Metabolic engineering of Escherichia coli for direct production of vitamin C from D-glucose

• Published in: Biotechnology for biofuels Vol. 15; no. 1; pp. 86 - 13
• Main Authors: Tian, Yong-Sheng, Deng, Yong-Dong, Zhang, Wen-Hui, Yu-Wang, Xu, Jing, Gao, Jian-Jie, Bo-Wang, Fu, Xiao-Yan, Han, Hong-Juan, Li, Zhen-Jun, Wang, Li-Juan, Peng, Ri-He, Yao, Quan-Hong
• Format: Journal Article
• Language: English
• Published: England BioMed Central Ltd 22.08.2022; BioMed Central; BMC
• Subjects: Ascorbic acid; Biosynthesis; Carbohydrates; Care and treatment; D-Glucose; D-Sorbitol; E coli; Engineering; Enzymes; Escherichia coli; Feasibility studies; Fermentation; Flasks; Gene expression; Genes; Glucose; Metabolic engineering; Metabolism; Metabolites; One-step fermentation; Shaking; Sorbitol; Streaming; Synthesis pathway; Vitamin C; China; One-step fermentation; Synthesis pathway; D-Glucose; Vitamin C
• ISSN: 2731-3654; 2731-3654; 1754-6834
• DOI: 10.1186/s13068-022-02184-0

Production of vitamin C has been traditionally based on the Reichstein process and the two-step process.

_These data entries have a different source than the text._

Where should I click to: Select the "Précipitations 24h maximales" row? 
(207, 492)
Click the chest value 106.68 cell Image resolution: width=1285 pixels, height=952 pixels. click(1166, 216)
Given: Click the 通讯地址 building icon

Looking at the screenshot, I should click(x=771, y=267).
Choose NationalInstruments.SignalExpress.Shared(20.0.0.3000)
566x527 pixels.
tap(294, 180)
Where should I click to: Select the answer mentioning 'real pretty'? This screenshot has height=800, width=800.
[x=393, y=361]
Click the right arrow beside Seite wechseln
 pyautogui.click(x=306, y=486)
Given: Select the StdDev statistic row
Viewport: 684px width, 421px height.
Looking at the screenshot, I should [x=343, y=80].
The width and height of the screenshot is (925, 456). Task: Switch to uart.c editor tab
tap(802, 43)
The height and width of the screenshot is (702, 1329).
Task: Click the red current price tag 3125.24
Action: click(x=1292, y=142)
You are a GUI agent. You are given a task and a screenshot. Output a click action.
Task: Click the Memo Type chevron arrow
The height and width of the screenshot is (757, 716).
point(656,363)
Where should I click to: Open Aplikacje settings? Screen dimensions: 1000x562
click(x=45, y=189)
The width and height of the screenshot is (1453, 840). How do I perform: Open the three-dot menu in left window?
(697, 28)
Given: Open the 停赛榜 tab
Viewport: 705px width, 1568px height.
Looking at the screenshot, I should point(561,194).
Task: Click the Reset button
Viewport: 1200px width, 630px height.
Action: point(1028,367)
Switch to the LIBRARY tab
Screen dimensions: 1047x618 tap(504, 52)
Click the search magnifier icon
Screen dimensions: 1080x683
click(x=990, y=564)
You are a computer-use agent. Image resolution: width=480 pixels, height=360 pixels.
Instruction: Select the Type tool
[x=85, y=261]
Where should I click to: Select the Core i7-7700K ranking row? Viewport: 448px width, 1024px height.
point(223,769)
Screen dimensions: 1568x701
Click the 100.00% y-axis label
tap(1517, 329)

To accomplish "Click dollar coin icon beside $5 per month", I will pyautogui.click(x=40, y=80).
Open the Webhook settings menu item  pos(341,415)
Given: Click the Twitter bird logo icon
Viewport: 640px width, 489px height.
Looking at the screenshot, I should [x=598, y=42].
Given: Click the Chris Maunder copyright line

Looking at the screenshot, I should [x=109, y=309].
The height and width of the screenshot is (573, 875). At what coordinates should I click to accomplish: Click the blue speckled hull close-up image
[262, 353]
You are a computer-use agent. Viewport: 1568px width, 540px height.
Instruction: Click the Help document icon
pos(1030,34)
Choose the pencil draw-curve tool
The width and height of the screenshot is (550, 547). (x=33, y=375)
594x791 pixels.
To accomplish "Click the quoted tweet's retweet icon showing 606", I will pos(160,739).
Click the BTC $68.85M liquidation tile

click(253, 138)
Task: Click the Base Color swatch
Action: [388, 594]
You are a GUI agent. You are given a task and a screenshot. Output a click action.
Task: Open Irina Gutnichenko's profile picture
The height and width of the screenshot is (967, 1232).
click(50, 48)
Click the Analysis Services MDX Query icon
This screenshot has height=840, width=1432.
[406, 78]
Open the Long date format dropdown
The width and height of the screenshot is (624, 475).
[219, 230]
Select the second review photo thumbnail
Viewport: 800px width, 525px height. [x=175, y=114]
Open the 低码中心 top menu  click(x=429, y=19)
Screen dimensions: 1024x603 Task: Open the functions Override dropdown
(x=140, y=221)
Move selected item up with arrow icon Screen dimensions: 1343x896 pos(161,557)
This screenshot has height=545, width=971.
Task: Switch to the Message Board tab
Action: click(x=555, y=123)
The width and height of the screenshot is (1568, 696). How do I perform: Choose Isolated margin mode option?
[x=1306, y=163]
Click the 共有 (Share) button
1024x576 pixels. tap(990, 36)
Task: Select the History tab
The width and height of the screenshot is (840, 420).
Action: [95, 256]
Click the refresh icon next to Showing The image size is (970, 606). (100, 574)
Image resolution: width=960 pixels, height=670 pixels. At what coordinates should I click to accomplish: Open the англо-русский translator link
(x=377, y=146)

However, the two processes share a common disadvantage: vitamin C cannot be directly synthesized from D-glucose. Therefore, significant effort has been made to develop a one-step vitamin C fermentation process. While, 2-KLG, not vitamin C, is synthesized from nearly all current one-step fermentation processes. Vitamin C is naturally synthesized from glucose in Arabidopsis thaliana via a ten-step reaction pathway that is encoded by ten genes. The main objective of this study was to directly produce vitamin C from D-glucose in Escherichia coli by expression of the genes from the A. thaliana vitamin C biosynthetic pathway. Therefore, the ten genes of whole vitamin C synthesis pathway of A. thaliana were chemically synthesized, and an engineered strain harboring these genes was constructed in this study. The direct production of vitamin C from D-glucose based on one-step fermentation was achieved using this engineered strain and at least 1.53 mg/L vitamin C was produced in shaking flasks. The study demonstrates the feasibility of one-step fermentation for the production of vitamin C from D-glucose. Importantly, the one-step process has significant advantages compared with the currently used fermentation process: it can save multiple physical and chemical steps needed to convert D-glucose to D-sorbitol; it also does not involve the associated down-streaming steps required to convert 2-KLG into vitamin C.